### Required action
Nothing but the lines from the one with "Open the Memory views section" down to the one with "How do I perform: Click" should be returned, exactly and with both ends included, from the material below.

### Data
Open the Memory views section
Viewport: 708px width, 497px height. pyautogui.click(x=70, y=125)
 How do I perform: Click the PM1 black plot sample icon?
--
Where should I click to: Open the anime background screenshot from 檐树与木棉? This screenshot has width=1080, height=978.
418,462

### Reply to the task
Open the Memory views section
Viewport: 708px width, 497px height. pyautogui.click(x=70, y=125)
 How do I perform: Click the PM1 black plot sample icon?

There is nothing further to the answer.